All the buttons for actions are very close to the context they relate to, so that should not be a problem. However, when we have nested comments, the comments deeper into the nesting get smaller and smaller, and so do the related buttons, making it worse according to Fitt's Law. In the implementation, I will fix this with an interface that allows users to only see two layers at a time, and they can go up or down the layers with the click of a button. This is very convenient to use, but not a very common solution. So I will make the buttons very descriptive to make it easier to learn.

Gestalt principles

I will make use of colors to display conceptual structure. The app will have two main colors, and when the context switches, so will the colors. This might look very noisy if using bright and contrasting colors, but my app has cold colors that work with each other very well, so I think it will look very aesthetic.

Linguistic level

Consistency

Users can make two different types of comments: to the article and to other comments. They are displayed to be pretty much similar in the frontend, although they are implemented slightly differently in the backend. Overall though, here I think abstracting the backend from the user is a good choice, as the two are identical in the ways they interact with the user, and this provides a lot of consistency.

Information scent

I want to make the app minimalistic, so I want to avoid bombarding the user with unnecessary information in one page. However, I will add the information relating to links users can click when they are important for the context: The numbers of comments on an article when managing articles, whether users are verified or not when listing them, etc...

Visual Design Study

Color

For the color palette of the website, I wanted to do something that would really stand out from other websites with similar purposes. It seemed to me that those websites usually were either trying to make themselves as professional as possible (lots of blacks, whites, and greys) or were trying to capture the attention of the audience (lots of bright colors).
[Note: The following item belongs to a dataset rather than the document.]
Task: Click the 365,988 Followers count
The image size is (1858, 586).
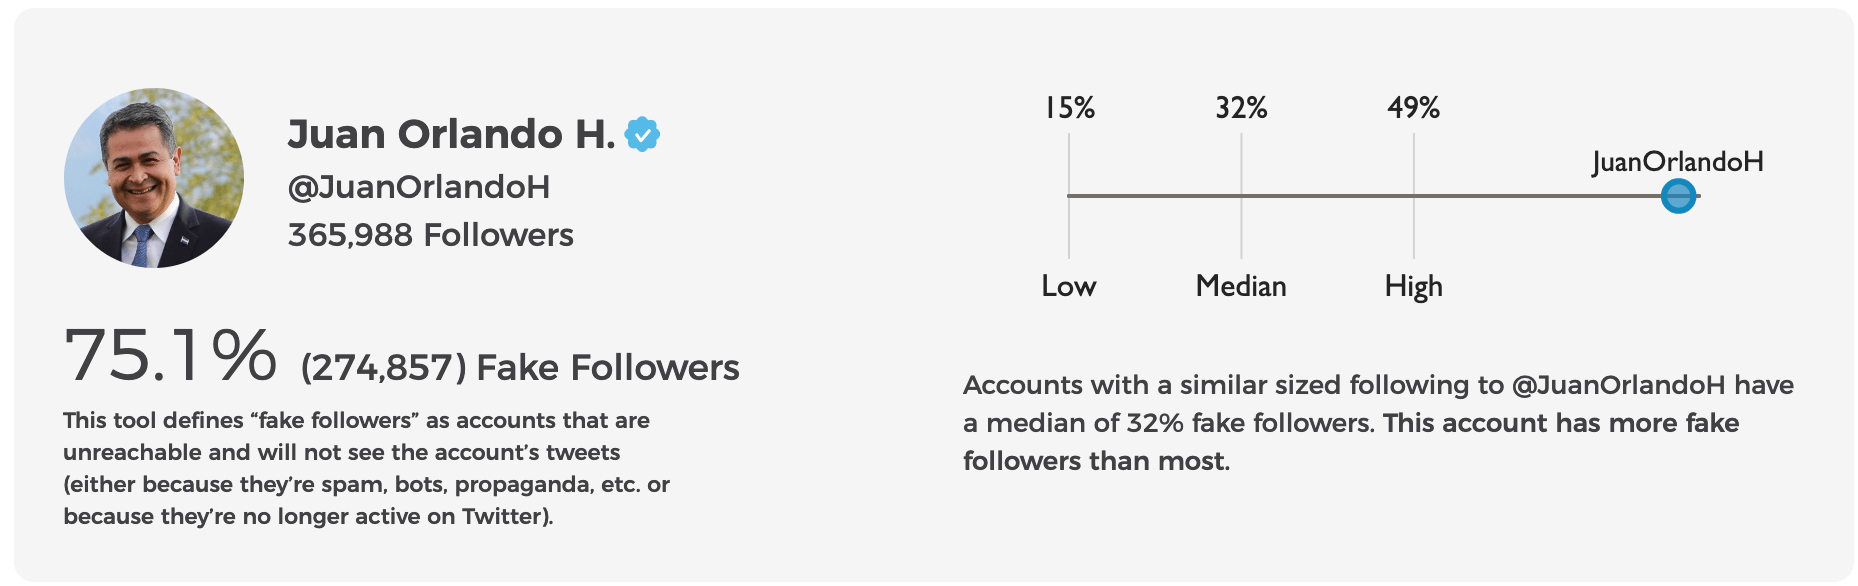Action: point(430,235)

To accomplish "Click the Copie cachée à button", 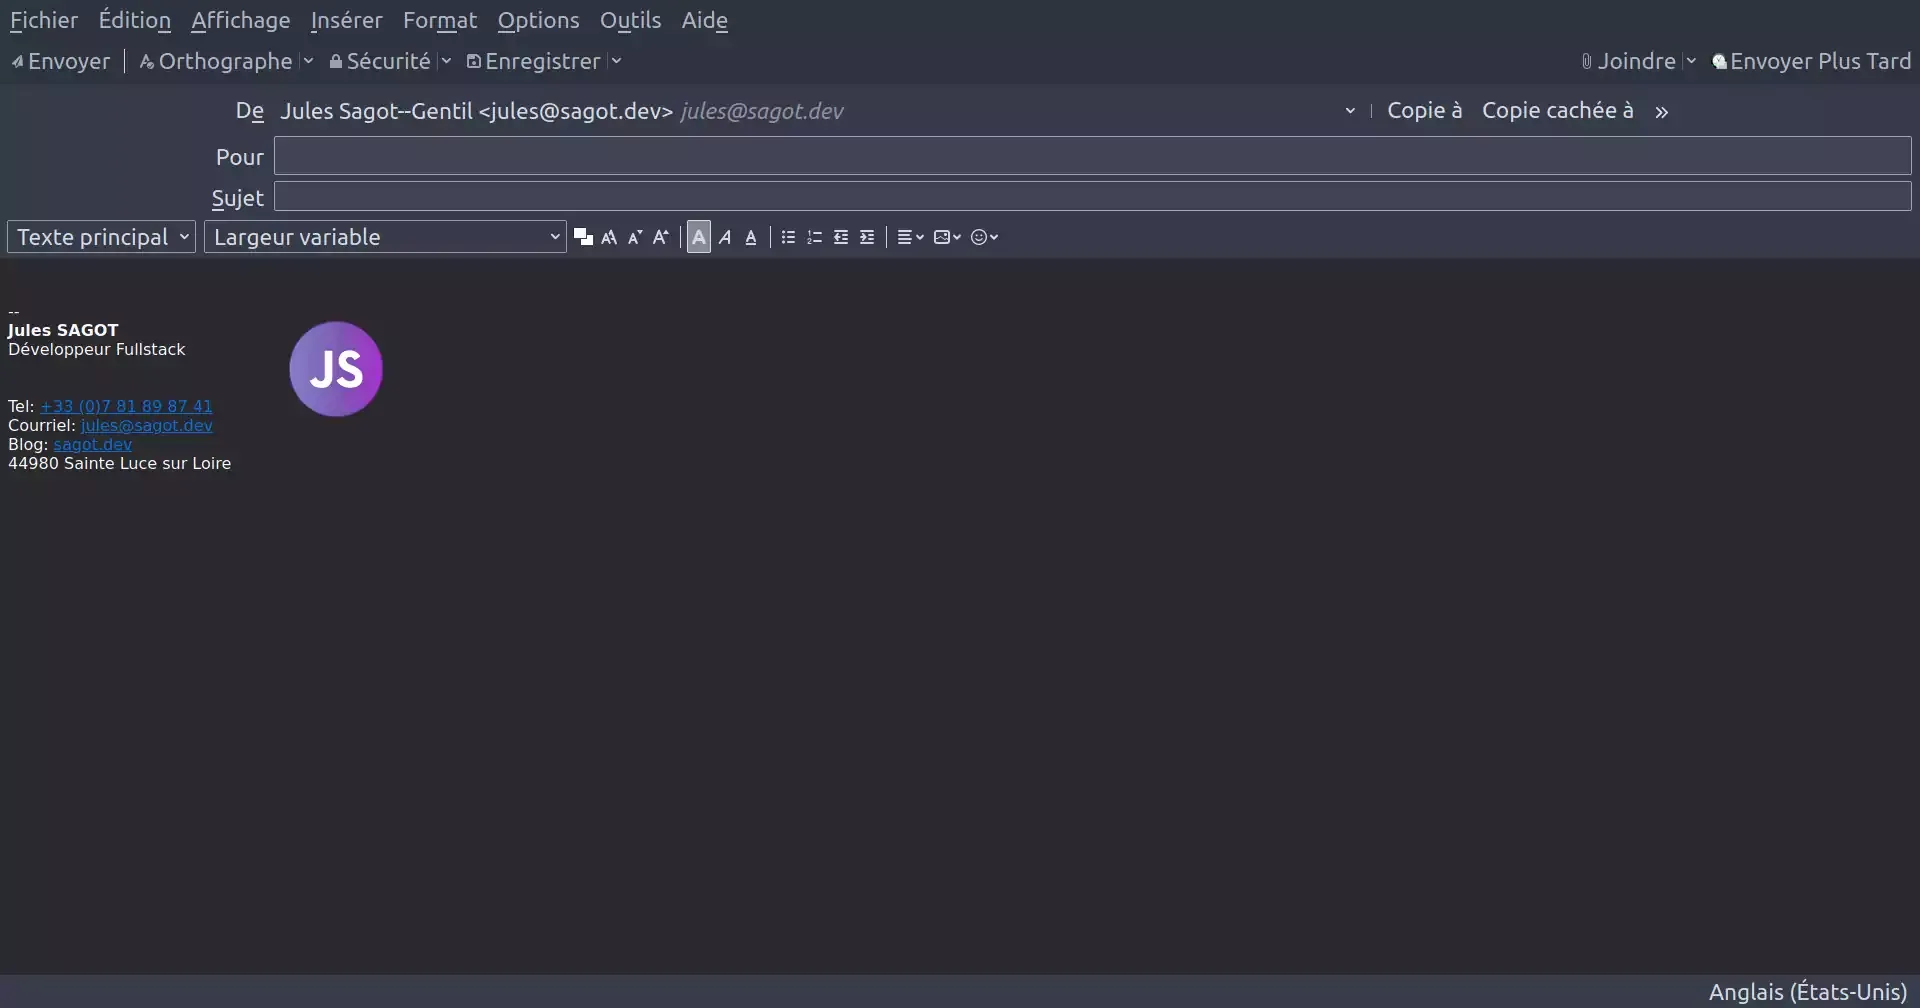I will tap(1557, 111).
I wanted to do something that would instead soothe the audience as they are looking through some news articles at the end of what might have been a rough day. So, I took inspiration from nature and decided to use lots of turquoise, teal, blues, and grays. I feel like this is also a very rare combination to see on websites, so it really has a unique, calming look.

Typography

I really liked the New York Times' way of displaying their content. Their fonts are easy to read and look classy. Therefore, in the app, for the articles, I used a font specially designed for articles to be easily legible, and for the logo, I used a font similar to that of the New York Times.

However, for the other sections of the app, like the social parts (commenting) and the settings, I wanted to have something more familiar to make the users feel more comfortable, so I decided on Roboto, which is very popular as it is used on Youtube, Android, Google Maps, and many other apps.

However, although my main inspirations for typography were those, for overall layout and feel, I wanted to have something that resembled older, simpler blog sites. I feel like most websites today try to blast you with information, while you could digest information much easier if it was displayed one at a time.

Frontend code: https://github.com/egekabas/frontend-assignment Deployment Link: https://vercel.com/eges-projects/frontend-assignment

Notes

AI Usage

I used Github Copilot while implementing the frontend, but used it almost exclusively for smart autocompletion and not much else.

Notes About Implementation

There are two actions in the app that should not be available to the user: looking at and approving/rejecting validation requests. These actions should only be taken on the server side by the app maintainer.

To implement this, these actions are hidden in the frontend, by choice. You need to log in as "root" with password "123" and go to "/admin" to see all the requests and approve/reject them. Also, there are no styling/usability concerns in this part: It is not supposed to be an actual part of the frontend, it is just there for convenience in testing.